I talk about socialism because Capitalism as concept was an invention of Marx to define everything that was not communism. The early phoneticians or Greeks were Capitalist as they were free to make deals and they accumulated capital too.
Go to Poland, go to Hungary, go to Czechia or Slovakia, ask the people what socialism is, look at the buildings before and after socialism. Compare with neighbors that did not experience socialism.
If there is something to fear is authoritarians, could be Hitler, could be Lenin, or could be corporativism, companies that become monopolies or oligopolies or the military complexes. Always remember Lenin or Mao, each one killed tens of millions of people out of pure incompetency, but nobody could expel them, let alone Pol Pot or Stalin that were the seed of Satan.
If there is something to fear is that people in power are not controlled. The military for example should always be controlled, but with AI that lets them not send their children to war and could people like a videogame they are even more dangerous than they were.
> In countries like Denmark or Norway things like Universal health care are not free, they are paid by high taxes
It’s the perfect reason to have “high” taxes.
> and lots of things in Hospitals need a family member to help for caring ill people(and you pay for some services if you can)

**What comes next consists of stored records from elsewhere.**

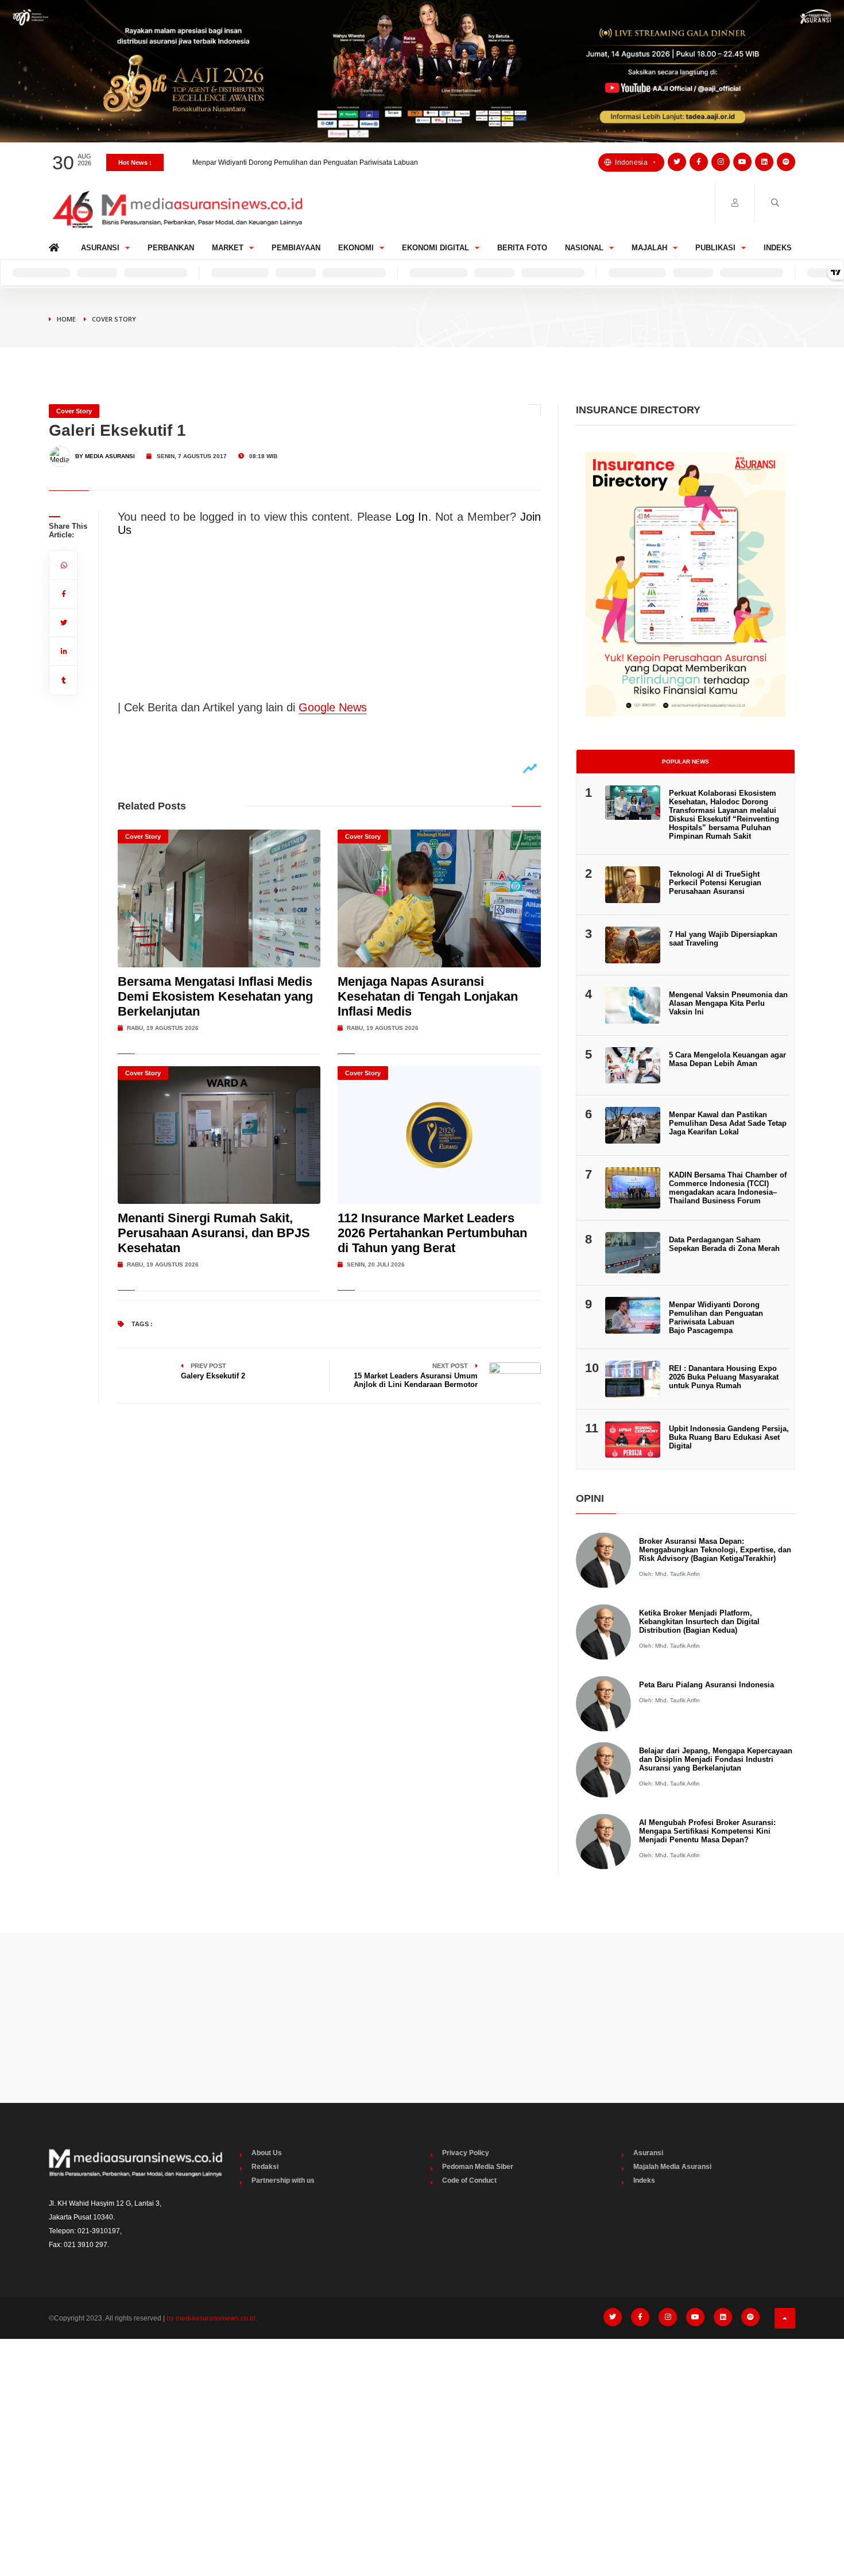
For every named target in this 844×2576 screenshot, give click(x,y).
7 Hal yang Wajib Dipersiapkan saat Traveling (723, 938)
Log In (412, 516)
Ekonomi (356, 247)
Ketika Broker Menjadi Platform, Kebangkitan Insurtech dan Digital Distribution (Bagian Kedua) (699, 1621)
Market (227, 247)
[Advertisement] (422, 2018)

I have no idea what you mean by this. It is a hospital, where in exchange for your taxes you get a given service (in many European countries quite high level one, and you don’t have to argue about whether a bear attack was a preexisting condition).

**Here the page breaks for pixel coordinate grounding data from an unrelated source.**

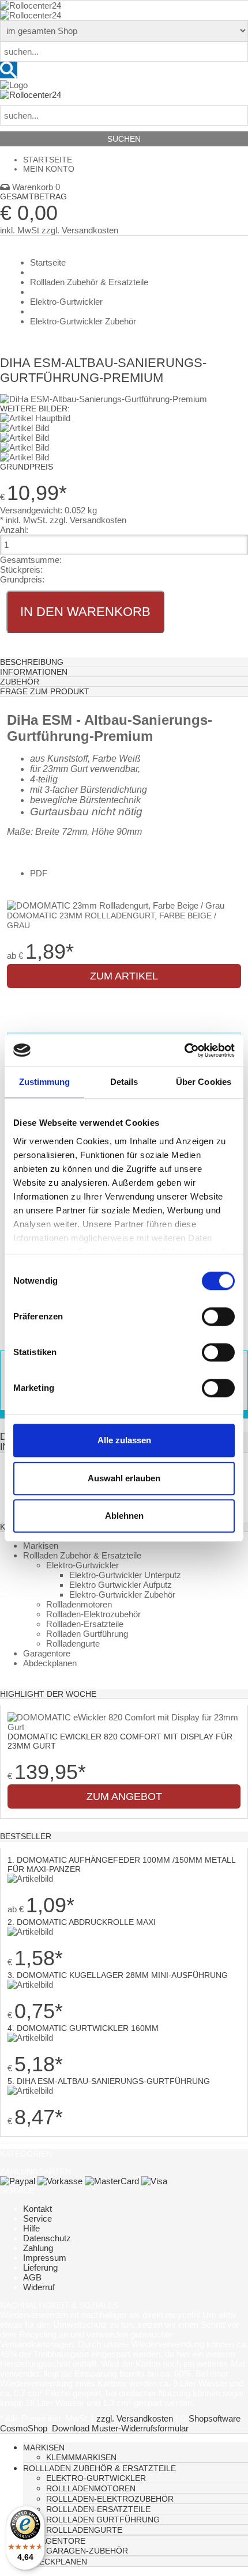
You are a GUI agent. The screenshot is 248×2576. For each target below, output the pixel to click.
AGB (32, 2277)
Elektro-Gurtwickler (82, 1565)
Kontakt (37, 2209)
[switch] (218, 1316)
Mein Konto (48, 168)
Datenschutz (47, 2238)
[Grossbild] (103, 399)
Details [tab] (124, 1082)
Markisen (40, 1545)
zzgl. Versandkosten (80, 230)
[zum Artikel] (124, 1727)
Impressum (44, 2258)
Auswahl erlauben (124, 1478)
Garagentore (46, 1653)
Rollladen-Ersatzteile (84, 1624)
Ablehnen (124, 1515)
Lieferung (40, 2267)
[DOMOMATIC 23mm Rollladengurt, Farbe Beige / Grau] (115, 905)
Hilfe (31, 2228)
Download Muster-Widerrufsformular (120, 2428)
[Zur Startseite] (14, 85)
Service (37, 2218)
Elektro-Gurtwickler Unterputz (125, 1575)
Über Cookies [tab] (203, 1082)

> I went to "free" public University to study engineering that was not free at all. You needed high grades to enter and to remain there.
I don’t know which country you are talking about but engineering is usually hard. It would be laughable if just because you pay for it, you get a diploma. But also, in most European countries you do have an option to pay for your studies as well, in which case you can go on as long as you have money left. I don’t see why allowing poor but talented students to study onward would be bad. And I really don’t get your point on the grading system. As far as I know there is little difference between “paid” and “free” universities.
> Go to Poland, go to Hungary, go to Czechia or Slovakia, ask the people what socialism is, look at the buildings before and after socialism
What’s up with buildings? Yeah Soviet brutalism (as an architectural design) is not the most beautiful (though if we are not talking about the block houses, there are some really interesting ones like museums), but people had a home, there weren’t really homeless people. I think it was a much better system than the current insanely priced housing market, where most people instead of paying for their home, instead use one as a service, disallowing many from ever buying a home.
Also, the problem with Hungary at least (not sure about the other countries) was the change from socialism to capitalism, where expensive industries /factories were sold for pennies and went to foreign hands.
So what we mean by socialism is quite variable, but socialism policies (health care, free university) are a definitive win for society, and not having them is barbaric. As for your last-1 paragraph, I do agree, uncontrolled power is the problem.
Would be interesting to hear what HN thinks those principles are. I often find the Scandies are seen in a idealized light, everyone just thinks everything is great there. In many ways, it IS great there.
But consider:
- Margrethe Vestager, that EU lady who talks a lot about the power of tech, is Danish.
- Danes are not entirely convinced that there's a lot if social mobility there. They talk about social inheritance, where it turns out you'll probably do better if your parents did well in terms of getting educated.
- There's no minimum wage law, though de facto there's a sort of social contract between unions and business.
- It's easy to fire people, in contrast to many European countries.